To do:
Line by line, transcribe the data shown below.
━━ Working data ━━
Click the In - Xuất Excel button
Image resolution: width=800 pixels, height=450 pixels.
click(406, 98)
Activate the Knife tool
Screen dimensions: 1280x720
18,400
━━━
Written solution:
Click the In - Xuất Excel button
Image resolution: width=800 pixels, height=450 pixels.
click(406, 98)
Activate the Knife tool
Screen dimensions: 1280x720
18,400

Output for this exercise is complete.